(Entries on target coordinates)
□ □ □
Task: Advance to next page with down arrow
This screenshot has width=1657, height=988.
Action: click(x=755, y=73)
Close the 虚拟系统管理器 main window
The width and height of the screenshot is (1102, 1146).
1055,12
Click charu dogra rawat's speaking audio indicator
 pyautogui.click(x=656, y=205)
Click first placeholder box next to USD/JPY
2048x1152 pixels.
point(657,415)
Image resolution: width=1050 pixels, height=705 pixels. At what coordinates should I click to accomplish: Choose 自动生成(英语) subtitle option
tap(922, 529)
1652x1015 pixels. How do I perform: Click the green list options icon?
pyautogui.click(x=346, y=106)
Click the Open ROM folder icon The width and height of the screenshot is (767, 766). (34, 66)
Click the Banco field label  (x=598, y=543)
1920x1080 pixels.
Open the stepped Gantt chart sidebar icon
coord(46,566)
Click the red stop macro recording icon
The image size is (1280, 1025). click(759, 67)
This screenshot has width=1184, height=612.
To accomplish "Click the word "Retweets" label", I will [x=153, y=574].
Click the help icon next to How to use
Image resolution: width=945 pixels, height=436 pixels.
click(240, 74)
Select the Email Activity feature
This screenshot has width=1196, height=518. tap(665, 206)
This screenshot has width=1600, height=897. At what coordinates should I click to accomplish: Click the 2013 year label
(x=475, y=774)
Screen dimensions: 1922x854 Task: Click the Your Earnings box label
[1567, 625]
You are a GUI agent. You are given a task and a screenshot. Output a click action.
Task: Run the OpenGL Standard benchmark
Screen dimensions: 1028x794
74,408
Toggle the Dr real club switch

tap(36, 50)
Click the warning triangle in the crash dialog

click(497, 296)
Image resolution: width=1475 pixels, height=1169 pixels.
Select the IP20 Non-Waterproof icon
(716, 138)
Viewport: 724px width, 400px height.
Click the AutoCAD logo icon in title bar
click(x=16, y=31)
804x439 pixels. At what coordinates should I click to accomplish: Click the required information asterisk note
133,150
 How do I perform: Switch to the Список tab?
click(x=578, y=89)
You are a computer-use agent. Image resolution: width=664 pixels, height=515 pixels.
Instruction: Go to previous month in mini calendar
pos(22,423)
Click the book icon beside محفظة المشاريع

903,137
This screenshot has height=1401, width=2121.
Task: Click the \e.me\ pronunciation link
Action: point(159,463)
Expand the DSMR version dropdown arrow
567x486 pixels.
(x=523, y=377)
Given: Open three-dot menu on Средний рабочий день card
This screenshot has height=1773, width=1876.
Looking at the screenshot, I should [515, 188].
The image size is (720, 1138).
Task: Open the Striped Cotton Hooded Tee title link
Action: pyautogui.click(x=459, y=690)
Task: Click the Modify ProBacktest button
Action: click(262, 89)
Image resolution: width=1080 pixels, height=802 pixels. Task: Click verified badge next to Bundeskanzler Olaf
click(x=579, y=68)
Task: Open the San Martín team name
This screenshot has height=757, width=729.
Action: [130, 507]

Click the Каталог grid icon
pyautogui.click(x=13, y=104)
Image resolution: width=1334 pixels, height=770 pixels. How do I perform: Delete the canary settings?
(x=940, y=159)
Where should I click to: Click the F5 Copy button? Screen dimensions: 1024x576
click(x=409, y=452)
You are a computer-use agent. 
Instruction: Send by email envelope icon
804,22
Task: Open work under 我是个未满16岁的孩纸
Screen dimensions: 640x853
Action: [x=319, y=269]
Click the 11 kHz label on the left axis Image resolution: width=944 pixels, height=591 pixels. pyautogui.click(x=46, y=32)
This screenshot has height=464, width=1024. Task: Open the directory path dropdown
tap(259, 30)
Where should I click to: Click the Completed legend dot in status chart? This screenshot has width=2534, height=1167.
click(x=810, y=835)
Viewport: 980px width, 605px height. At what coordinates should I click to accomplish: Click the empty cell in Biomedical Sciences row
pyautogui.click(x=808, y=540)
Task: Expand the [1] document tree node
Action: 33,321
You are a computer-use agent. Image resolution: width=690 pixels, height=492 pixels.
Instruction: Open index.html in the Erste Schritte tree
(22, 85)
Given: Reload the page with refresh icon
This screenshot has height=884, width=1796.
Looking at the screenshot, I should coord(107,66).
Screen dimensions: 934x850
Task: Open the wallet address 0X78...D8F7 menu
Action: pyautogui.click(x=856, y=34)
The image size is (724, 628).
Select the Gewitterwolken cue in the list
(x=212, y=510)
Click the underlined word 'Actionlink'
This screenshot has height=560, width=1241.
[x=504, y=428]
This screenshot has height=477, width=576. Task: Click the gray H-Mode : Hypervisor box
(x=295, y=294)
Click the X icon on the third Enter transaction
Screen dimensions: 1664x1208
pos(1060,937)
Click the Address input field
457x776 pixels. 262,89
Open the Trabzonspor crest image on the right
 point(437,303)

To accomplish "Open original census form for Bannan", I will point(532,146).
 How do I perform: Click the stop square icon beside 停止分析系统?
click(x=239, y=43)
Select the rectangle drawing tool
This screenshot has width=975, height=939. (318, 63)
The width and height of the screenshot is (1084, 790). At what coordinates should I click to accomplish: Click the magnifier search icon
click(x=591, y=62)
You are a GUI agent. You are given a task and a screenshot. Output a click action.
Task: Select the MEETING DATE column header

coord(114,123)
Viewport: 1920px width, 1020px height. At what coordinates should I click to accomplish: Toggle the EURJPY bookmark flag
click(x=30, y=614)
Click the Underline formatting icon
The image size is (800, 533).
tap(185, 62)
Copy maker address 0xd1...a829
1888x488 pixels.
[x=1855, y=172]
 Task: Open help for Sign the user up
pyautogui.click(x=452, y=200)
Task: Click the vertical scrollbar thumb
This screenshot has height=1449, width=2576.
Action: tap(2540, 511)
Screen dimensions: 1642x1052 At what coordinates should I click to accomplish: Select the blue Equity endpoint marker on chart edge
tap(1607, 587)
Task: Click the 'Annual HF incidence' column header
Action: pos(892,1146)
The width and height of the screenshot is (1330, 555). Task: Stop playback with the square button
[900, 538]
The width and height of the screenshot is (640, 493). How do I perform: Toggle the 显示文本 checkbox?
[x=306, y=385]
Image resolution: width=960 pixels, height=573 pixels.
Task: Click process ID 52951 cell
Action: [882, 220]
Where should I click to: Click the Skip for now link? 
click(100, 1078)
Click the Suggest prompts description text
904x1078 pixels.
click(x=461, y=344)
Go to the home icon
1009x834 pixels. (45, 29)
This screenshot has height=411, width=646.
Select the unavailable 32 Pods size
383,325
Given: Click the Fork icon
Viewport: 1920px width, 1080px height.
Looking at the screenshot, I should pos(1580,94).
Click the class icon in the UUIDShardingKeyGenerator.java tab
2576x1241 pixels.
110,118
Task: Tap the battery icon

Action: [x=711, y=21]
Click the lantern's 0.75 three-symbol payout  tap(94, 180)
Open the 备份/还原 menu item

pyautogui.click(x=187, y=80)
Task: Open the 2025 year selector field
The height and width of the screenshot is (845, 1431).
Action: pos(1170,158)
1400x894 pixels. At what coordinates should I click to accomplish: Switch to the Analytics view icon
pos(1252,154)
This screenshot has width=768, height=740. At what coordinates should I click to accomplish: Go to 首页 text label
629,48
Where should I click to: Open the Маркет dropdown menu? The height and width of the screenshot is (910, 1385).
□ □ □
Task prompt: Please turn the listing into a JSON list of strings, one string per line, with blank lines left out.

Task response:
[
  "Task: Advance to next page with down arrow",
  "This screenshot has width=1657, height=988.",
  "Action: click(x=755, y=73)",
  "Close the 虚拟系统管理器 main window",
  "The width and height of the screenshot is (1102, 1146).",
  "1055,12",
  "Click charu dogra rawat's speaking audio indicator",
  " pyautogui.click(x=656, y=205)",
  "Click first placeholder box next to USD/JPY",
  "2048x1152 pixels.",
  "point(657,415)",
  "Image resolution: width=1050 pixels, height=705 pixels. At what coordinates should I click to accomplish: Choose 自动生成(英语) subtitle option",
  "tap(922, 529)",
  "1652x1015 pixels. How do I perform: Click the green list options icon?",
  "pyautogui.click(x=346, y=106)",
  "Click the Open ROM folder icon The width and height of the screenshot is (767, 766). (34, 66)",
  "Click the Banco field label  (x=598, y=543)",
  "1920x1080 pixels.",
  "Open the stepped Gantt chart sidebar icon",
  "coord(46,566)",
  "Click the red stop macro recording icon",
  "The image size is (1280, 1025). click(759, 67)",
  "This screenshot has width=1184, height=612.",
  "To accomplish \"Click the word \"Retweets\" label\", I will [x=153, y=574].",
  "Click the help icon next to How to use",
  "Image resolution: width=945 pixels, height=436 pixels.",
  "click(240, 74)",
  "Select the Email Activity feature",
  "This screenshot has width=1196, height=518. tap(665, 206)",
  "This screenshot has width=1600, height=897. At what coordinates should I click to accomplish: Click the 2013 year label",
  "(x=475, y=774)",
  "Screen dimensions: 1922x854 Task: Click the Your Earnings box label",
  "[1567, 625]",
  "You are a GUI agent. You are given a task and a screenshot. Output a click action.",
  "Task: Run the OpenGL Standard benchmark",
  "Screen dimensions: 1028x794",
  "74,408",
  "Toggle the Dr real club switch",
  "tap(36, 50)",
  "Click the warning triangle in the crash dialog",
  "click(497, 296)",
  "Image resolution: width=1475 pixels, height=1169 pixels.",
  "Select the IP20 Non-Waterproof icon",
  "(716, 138)",
  "Viewport: 724px width, 400px height.",
  "Click the AutoCAD logo icon in title bar",
  "click(x=16, y=31)",
  "804x439 pixels. At what coordinates should I click to accomplish: Click the required information asterisk note",
  "133,150",
  " How do I perform: Switch to the Список tab?",
  "click(x=578, y=89)",
  "You are a computer-use agent. Image resolution: width=664 pixels, height=515 pixels.",
  "Instruction: Go to previous month in mini calendar",
  "pos(22,423)",
  "Click the book icon beside محفظة المشاريع",
  "903,137",
  "This screenshot has height=1401, width=2121.",
  "Task: Click the \\e.me\\ pronunciation link",
  "Action: point(159,463)",
  "Expand the DSMR version dropdown arrow",
  "567x486 pixels.",
  "(x=523, y=377)",
  "Given: Open three-dot menu on Средний рабочий день card",
  "This screenshot has height=1773, width=1876.",
  "Looking at the screenshot, I should [515, 188].",
  "The image size is (720, 1138).",
  "Task: Open the Striped Cotton Hooded Tee title link",
  "Action: pyautogui.click(x=459, y=690)",
  "Task: Click the Modify ProBacktest button",
  "Action: click(262, 89)",
  "Image resolution: width=1080 pixels, height=802 pixels. Task: Click verified badge next to Bundeskanzler Olaf",
  "click(x=579, y=68)",
  "Task: Open the San Martín team name",
  "This screenshot has height=757, width=729.",
  "Action: [130, 507]",
  "Click the Каталог grid icon",
  "pyautogui.click(x=13, y=104)",
  "Image resolution: width=1334 pixels, height=770 pixels. How do I perform: Delete the canary settings?",
  "(x=940, y=159)",
  "Where should I click to: Click the F5 Copy button? Screen dimensions: 1024x576",
  "click(x=409, y=452)",
  "You are a computer-use agent. ",
  "Instruction: Send by email envelope icon",
  "804,22",
  "Task: Open work under 我是个未满16岁的孩纸",
  "Screen dimensions: 640x853",
  "Action: [x=319, y=269]",
  "Click the 11 kHz label on the left axis Image resolution: width=944 pixels, height=591 pixels. pyautogui.click(x=46, y=32)",
  "This screenshot has height=464, width=1024. Task: Open the directory path dropdown",
  "tap(259, 30)",
  "Where should I click to: Click the Completed legend dot in status chart? This screenshot has width=2534, height=1167.",
  "click(x=810, y=835)",
  "Viewport: 980px width, 605px height. At what coordinates should I click to accomplish: Click the empty cell in Biomedical Sciences row",
  "pyautogui.click(x=808, y=540)",
  "Task: Expand the [1] document tree node",
  "Action: 33,321",
  "You are a computer-use agent. Image resolution: width=690 pixels, height=492 pixels.",
  "Instruction: Open index.html in the Erste Schritte tree",
  "(22, 85)",
  "Given: Reload the page with refresh icon",
  "This screenshot has height=884, width=1796.",
  "Looking at the screenshot, I should coord(107,66).",
  "Screen dimensions: 934x850",
  "Task: Open the wallet address 0X78...D8F7 menu",
  "Action: pyautogui.click(x=856, y=34)",
  "The image size is (724, 628).",
  "Select the Gewitterwolken cue in the list",
  "(x=212, y=510)",
  "Click the underlined word 'Actionlink'",
  "This screenshot has height=560, width=1241.",
  "[x=504, y=428]",
  "This screenshot has height=477, width=576. Task: Click the gray H-Mode : Hypervisor box",
  "(x=295, y=294)",
  "Click the X icon on the third Enter transaction",
  "Screen dimensions: 1664x1208",
  "pos(1060,937)",
  "Click the Address input field",
  "457x776 pixels. 262,89",
  "Open the Trabzonspor crest image on the right",
  " point(437,303)",
  "To accomplish \"Open original census form for Bannan\", I will point(532,146).",
  " How do I perform: Click the stop square icon beside 停止分析系统?",
  "click(x=239, y=43)",
  "Select the rectangle drawing tool",
  "This screenshot has width=975, height=939. (318, 63)",
  "The width and height of the screenshot is (1084, 790). At what coordinates should I click to accomplish: Click the magnifier search icon",
  "click(x=591, y=62)",
  "You are a GUI agent. You are given a task and a screenshot. Output a click action.",
  "Task: Select the MEETING DATE column header",
  "coord(114,123)",
  "Viewport: 1920px width, 1020px height. At what coordinates should I click to accomplish: Toggle the EURJPY bookmark flag",
  "click(x=30, y=614)",
  "Click the Underline formatting icon",
  "The image size is (800, 533).",
  "tap(185, 62)",
  "Copy maker address 0xd1...a829",
  "1888x488 pixels.",
  "[x=1855, y=172]",
  " Task: Open help for Sign the user up",
  "pyautogui.click(x=452, y=200)",
  "Task: Click the vertical scrollbar thumb",
  "This screenshot has height=1449, width=2576.",
  "Action: tap(2540, 511)",
  "Screen dimensions: 1642x1052 At what coordinates should I click to accomplish: Select the blue Equity endpoint marker on chart edge",
  "tap(1607, 587)",
  "Task: Click the 'Annual HF incidence' column header",
  "Action: pos(892,1146)",
  "The width and height of the screenshot is (1330, 555). Task: Stop playback with the square button",
  "[900, 538]",
  "The width and height of the screenshot is (640, 493). How do I perform: Toggle the 显示文本 checkbox?",
  "[x=306, y=385]",
  "Image resolution: width=960 pixels, height=573 pixels.",
  "Task: Click process ID 52951 cell",
  "Action: [882, 220]",
  "Where should I click to: Click the Skip for now link? ",
  "click(100, 1078)",
  "Click the Suggest prompts description text",
  "904x1078 pixels.",
  "click(x=461, y=344)",
  "Go to the home icon",
  "1009x834 pixels. (45, 29)",
  "This screenshot has height=411, width=646.",
  "Select the unavailable 32 Pods size",
  "383,325",
  "Given: Click the Fork icon",
  "Viewport: 1920px width, 1080px height.",
  "Looking at the screenshot, I should pos(1580,94).",
  "Click the class icon in the UUIDShardingKeyGenerator.java tab",
  "2576x1241 pixels.",
  "110,118",
  "Task: Tap the battery icon",
  "Action: [x=711, y=21]",
  "Click the lantern's 0.75 three-symbol payout  tap(94, 180)",
  "Open the 备份/还原 menu item",
  "pyautogui.click(x=187, y=80)",
  "Task: Open the 2025 year selector field",
  "The height and width of the screenshot is (845, 1431).",
  "Action: pos(1170,158)",
  "1400x894 pixels. At what coordinates should I click to accomplish: Switch to the Analytics view icon",
  "pos(1252,154)",
  "This screenshot has width=768, height=740. At what coordinates should I click to accomplish: Go to 首页 text label",
  "629,48",
  "Where should I click to: Open the Маркет dropdown menu? The height and width of the screenshot is (910, 1385)."
]